Before Nashville was a music and economic powerhouse, it was known as the “Athens of the South” for its myriad educational institutions. Atop this list today is Vanderbilt University, just two miles from the Nashville’s sprawling downtown. Ranked among the top 20 research and academic universities in the United States, Vanderbilt has emerged as an epicenter in the fields of education and medicine. Not to mention, the school boasts a premier full-time MBA program in the Owen Graduate School of Management.
CLASS PERSONIFIES THE BEST OF VANDERBILT
And this year’s class may be one for the history books, exclaims Christie St-John, the school’s director of MBA admissions. “The MBA Class of 2017 is the personification of Vanderbilt’s vision of what a world-class business program should be,” she tells Poets&Quants. “The class is diverse in its global reach, professional experience, education and ethnicity. Each of the 175 students in the class of 2017 has a fascinating personal story to tell. The profiles…are just a preview of the wide range of personalities and interests that you’ll find in this class.
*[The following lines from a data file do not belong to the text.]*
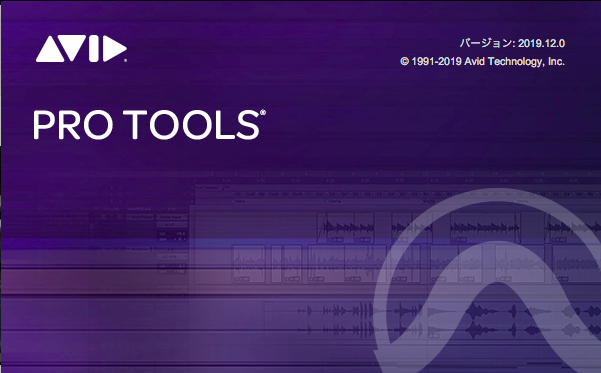This screenshot has height=373, width=601.
Task: Click the Avid logo
Action: 81,49
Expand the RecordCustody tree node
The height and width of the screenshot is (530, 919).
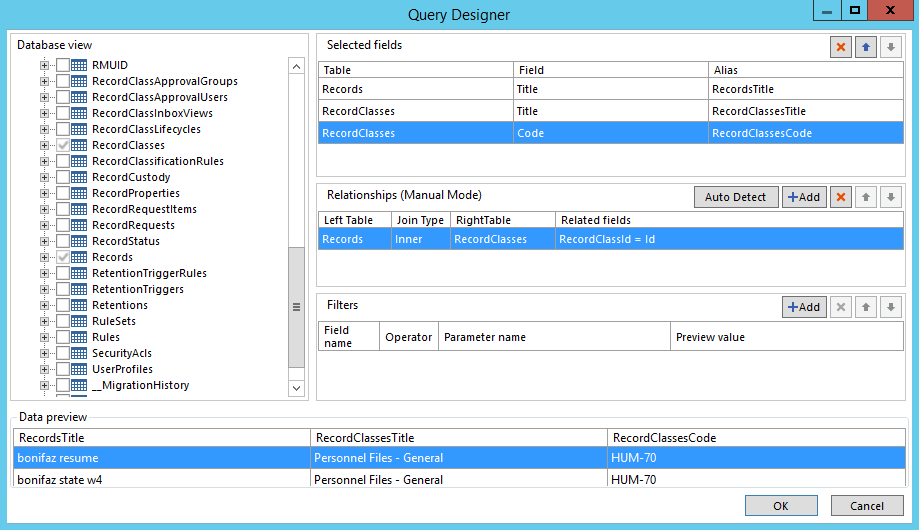pyautogui.click(x=44, y=177)
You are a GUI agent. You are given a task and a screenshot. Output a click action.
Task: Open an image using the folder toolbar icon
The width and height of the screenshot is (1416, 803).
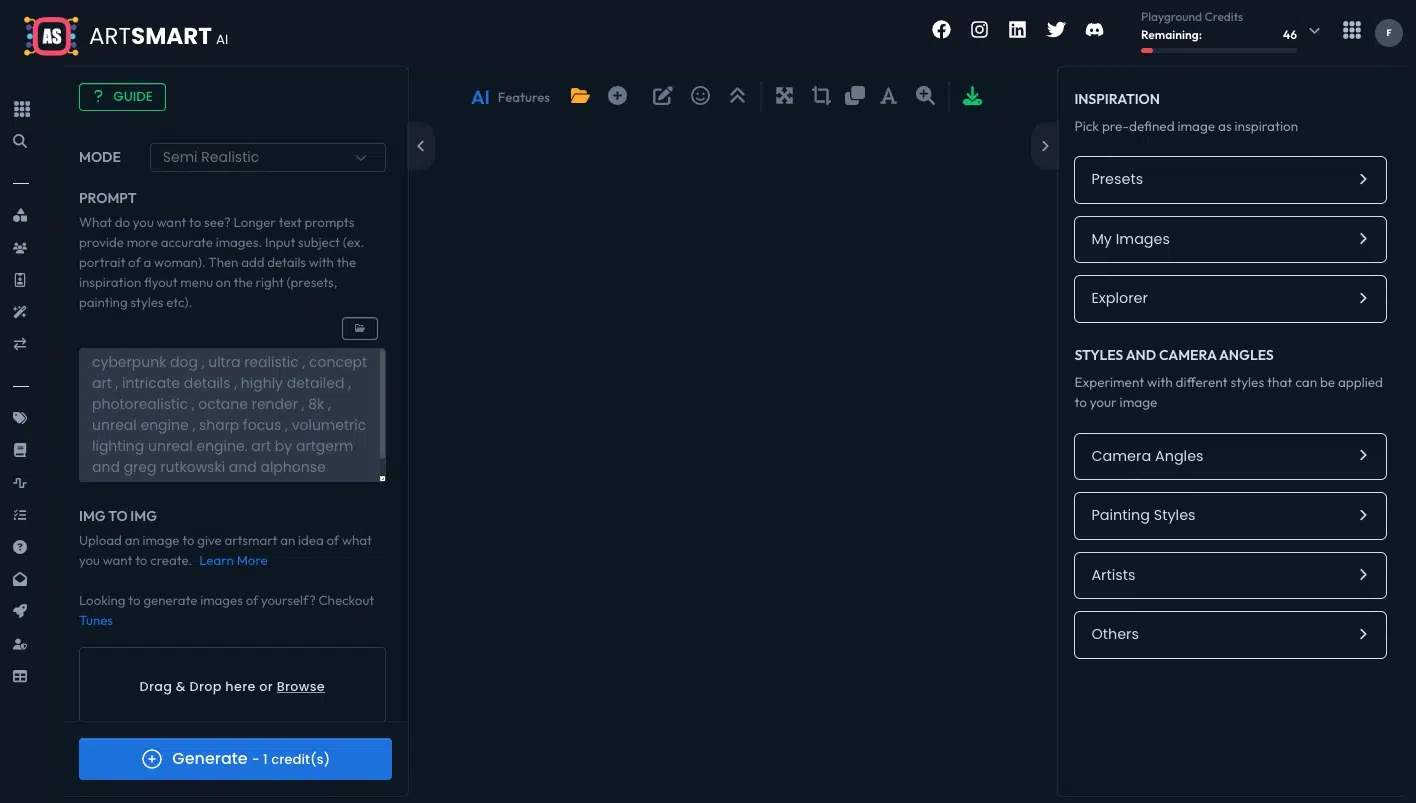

From a former Ivy League quarterback to a former NFL linebacker, from an MD/MBA (we have six in this class!) to an infectious disease specialist, and from a professional poker player to a former Captain in the U.S. Marine Corps, this class is one of the most interesting to ever fill the halls at Owen.”
However, St-John adds, the spirit of this class is what really sets it apart. “The best part about our amazing students is their competitive – but not cutthroat – nature, which elevates the entire class. They lead by example, not by ego. They are curious and open-minded. They are ready to explore and step outside of their comfort zone. We are so proud to welcome this class into the Owen family. I can’t wait to see how these students will succeed in the business world, and how they will shape it.”
Statistically, Owen drew 879 applications for the Class of 2017, admitting 362 students for a 41.1% acceptance rate — nearly identical to the numbers posted by the 2016 Class. The class brings a mean GMAT of 690 to the table, with scores stretching from 650 to 720 in the middle 80% range. As undergraduates, the class averaged a 3.4 GPA collectively (with GPAs ranging from 3.1 to 3.7 at the mid-80% threshold). More impressively, the class has studied at over 200 different undergraduate institutions, with the top feeder schools to the class including Princeton, Emory, and the United States Military Academy. In addition, 10% of the class already holds an advanced degree (or is working towards one).
Demographically, 26% of the class is comprised of women. The class hails from 27 countries, including Bahrain, Ghana, Jamaica, Peru, South Korea, Spain, and the United Kingdom. International students and American minorities account for 20% and 16.4% of the class respectively. Par for the course, the class’ average work experience is 5.3 years, with students’ average age being 28 (though ages range from 23-39). The school also recruits strongly among the military, with veterans making up 11% of the class.